90歳近い両親と妹とともに北海道に行った。「一生に一度は知床の観光船に乗りたかった」のだそう。耳も遠くなり、足も悪くゆっくりしか歩けない父親のほうが障碍者手帳を持っている母親よりも老いた感があったが、頭のほうはしっかりしていてこれも驚きだった。
母親はなぜか牛乳が好きで毎朝飲んでいた(夕食には出ないのを残念がっていた)。一方、コーヒーを飲むときは、新鮮な牛乳ではなくスジャータを入れていた。え、なぜ?と思ったが、習慣は無意識だから変えられないのだろう。
しかし、考えてみれば「せっかくだから新鮮な牛乳を入れたほうがいい」というのも単なる思い込みかもしれない。母親にしてみれば、「いつもの味」こそが安心できておいしいのかもしれない。

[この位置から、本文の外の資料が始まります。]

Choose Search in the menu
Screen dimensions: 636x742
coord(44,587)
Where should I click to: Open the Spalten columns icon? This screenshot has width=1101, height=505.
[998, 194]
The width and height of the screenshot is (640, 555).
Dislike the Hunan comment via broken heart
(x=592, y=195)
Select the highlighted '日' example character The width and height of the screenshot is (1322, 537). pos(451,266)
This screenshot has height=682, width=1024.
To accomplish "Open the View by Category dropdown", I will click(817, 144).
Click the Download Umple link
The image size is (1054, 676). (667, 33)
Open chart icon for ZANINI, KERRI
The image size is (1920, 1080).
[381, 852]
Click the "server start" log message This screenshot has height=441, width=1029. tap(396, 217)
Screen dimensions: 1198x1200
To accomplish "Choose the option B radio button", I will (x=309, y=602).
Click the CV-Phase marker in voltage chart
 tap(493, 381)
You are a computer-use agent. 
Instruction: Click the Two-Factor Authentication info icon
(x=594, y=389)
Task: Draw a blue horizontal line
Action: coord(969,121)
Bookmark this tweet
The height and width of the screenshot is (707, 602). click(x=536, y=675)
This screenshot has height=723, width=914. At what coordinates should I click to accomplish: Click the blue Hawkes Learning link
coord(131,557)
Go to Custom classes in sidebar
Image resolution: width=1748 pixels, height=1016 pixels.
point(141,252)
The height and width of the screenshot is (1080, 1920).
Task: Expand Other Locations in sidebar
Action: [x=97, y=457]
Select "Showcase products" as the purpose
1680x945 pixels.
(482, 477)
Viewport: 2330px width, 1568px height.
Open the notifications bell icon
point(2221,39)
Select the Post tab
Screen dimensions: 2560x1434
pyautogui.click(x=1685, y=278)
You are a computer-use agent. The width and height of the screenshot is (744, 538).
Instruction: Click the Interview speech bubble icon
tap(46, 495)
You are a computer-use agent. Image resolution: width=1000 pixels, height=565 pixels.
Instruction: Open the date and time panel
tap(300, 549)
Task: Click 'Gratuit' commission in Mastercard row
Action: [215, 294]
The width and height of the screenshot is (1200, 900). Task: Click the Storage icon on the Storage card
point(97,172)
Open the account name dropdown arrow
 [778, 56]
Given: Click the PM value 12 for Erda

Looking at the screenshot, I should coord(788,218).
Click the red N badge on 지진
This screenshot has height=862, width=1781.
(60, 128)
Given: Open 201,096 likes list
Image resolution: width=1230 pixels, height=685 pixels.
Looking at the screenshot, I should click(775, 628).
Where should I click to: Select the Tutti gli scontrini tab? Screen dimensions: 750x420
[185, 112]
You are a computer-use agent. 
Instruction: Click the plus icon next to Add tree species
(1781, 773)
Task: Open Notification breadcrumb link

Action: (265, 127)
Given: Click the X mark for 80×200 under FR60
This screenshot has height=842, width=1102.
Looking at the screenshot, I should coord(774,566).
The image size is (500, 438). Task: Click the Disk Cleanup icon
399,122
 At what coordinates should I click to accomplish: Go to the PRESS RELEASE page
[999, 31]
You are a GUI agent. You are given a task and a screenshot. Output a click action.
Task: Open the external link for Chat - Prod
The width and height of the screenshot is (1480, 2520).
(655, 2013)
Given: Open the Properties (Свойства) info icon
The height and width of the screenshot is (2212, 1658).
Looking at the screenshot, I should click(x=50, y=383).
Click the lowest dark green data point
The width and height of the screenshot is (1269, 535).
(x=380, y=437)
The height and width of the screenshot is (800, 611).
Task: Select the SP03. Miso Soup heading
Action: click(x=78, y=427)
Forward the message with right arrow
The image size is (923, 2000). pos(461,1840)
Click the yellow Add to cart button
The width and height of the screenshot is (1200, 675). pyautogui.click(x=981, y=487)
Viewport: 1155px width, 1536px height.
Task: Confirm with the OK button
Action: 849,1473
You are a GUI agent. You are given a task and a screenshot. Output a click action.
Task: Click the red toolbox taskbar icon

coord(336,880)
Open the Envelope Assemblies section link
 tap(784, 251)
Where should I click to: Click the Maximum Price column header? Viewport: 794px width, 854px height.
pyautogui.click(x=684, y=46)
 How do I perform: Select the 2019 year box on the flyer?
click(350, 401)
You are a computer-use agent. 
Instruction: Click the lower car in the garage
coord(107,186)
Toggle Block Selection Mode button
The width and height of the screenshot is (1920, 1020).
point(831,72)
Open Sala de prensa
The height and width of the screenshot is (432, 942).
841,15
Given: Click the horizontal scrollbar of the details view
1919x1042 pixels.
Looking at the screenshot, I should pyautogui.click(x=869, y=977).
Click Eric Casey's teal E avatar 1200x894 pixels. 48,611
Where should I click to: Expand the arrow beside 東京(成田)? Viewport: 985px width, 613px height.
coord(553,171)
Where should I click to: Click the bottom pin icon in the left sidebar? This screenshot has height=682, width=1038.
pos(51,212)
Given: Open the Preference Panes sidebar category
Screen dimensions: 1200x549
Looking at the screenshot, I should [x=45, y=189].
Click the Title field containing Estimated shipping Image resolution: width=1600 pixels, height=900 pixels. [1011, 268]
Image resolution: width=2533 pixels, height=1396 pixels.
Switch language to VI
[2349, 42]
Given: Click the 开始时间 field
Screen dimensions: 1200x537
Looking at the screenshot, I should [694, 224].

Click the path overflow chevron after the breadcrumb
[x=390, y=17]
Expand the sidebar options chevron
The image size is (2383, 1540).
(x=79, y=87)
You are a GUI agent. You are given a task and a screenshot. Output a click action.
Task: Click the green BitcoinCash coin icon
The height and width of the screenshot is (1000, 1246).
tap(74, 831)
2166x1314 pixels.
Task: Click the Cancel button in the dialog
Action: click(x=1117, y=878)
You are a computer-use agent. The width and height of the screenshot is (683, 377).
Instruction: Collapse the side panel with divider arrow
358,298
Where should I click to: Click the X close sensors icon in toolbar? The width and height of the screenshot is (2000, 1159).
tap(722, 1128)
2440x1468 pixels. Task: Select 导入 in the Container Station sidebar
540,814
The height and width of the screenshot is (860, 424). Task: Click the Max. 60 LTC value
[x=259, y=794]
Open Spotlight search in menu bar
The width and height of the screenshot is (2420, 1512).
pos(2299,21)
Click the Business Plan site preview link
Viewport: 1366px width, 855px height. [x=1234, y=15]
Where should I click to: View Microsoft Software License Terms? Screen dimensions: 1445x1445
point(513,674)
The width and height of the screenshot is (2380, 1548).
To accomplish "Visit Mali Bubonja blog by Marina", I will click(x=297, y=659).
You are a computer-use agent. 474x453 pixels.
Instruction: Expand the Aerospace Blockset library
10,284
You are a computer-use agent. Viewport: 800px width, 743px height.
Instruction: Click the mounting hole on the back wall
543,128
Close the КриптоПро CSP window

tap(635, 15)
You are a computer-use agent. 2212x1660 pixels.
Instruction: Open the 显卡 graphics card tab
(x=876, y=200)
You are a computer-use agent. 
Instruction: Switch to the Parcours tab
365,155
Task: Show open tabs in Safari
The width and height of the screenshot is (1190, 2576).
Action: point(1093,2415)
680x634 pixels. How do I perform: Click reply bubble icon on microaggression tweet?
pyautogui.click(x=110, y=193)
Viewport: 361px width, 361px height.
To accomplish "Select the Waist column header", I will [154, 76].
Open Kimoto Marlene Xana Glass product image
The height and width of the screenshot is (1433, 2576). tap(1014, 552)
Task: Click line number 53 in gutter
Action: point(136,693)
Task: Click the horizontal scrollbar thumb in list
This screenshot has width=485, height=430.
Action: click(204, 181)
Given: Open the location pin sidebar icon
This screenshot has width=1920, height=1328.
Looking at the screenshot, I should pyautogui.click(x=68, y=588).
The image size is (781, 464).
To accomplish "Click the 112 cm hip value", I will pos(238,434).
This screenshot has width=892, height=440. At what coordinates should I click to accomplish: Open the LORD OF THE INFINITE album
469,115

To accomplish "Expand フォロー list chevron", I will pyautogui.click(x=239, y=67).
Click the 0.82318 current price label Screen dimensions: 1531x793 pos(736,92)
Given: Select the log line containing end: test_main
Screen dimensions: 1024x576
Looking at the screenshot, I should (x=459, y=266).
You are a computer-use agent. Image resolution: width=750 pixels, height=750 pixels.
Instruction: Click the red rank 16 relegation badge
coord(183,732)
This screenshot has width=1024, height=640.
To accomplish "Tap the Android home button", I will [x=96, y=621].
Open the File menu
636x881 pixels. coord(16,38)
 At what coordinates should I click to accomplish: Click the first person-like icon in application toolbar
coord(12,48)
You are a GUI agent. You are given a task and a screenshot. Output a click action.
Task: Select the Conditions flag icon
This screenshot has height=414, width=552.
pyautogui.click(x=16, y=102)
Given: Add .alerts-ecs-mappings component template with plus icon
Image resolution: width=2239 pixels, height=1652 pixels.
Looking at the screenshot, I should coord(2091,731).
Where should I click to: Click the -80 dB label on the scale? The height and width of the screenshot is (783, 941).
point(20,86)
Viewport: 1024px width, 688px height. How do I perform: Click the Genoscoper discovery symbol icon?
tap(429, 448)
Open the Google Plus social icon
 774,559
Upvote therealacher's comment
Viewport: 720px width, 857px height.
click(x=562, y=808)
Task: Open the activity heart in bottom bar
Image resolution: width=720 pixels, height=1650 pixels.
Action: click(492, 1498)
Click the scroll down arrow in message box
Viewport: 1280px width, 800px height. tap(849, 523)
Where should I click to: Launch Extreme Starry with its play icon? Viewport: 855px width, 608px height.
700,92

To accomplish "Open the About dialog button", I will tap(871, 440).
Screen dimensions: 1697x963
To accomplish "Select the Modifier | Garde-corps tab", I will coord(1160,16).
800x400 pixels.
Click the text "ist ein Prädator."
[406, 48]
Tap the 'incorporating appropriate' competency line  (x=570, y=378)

今回の旅行では、補聴器をつけていてもなかなか聞こえない両親にイライラして怒鳴るような物言いをする自分に罪悪感を感じることが何度もあった。結局、自分の「こうあるべき」を押し付けているだけだったかもしれない。アンコンシャス・バイアスという「馬から落馬言葉」が世界中ではやっているが、無意識というのは気をつけたつもりではだめだと、両親に優しく接している妹を見て考えた。もしかしたら、優しい言葉で誰かを傷つけているかもしれないなあと。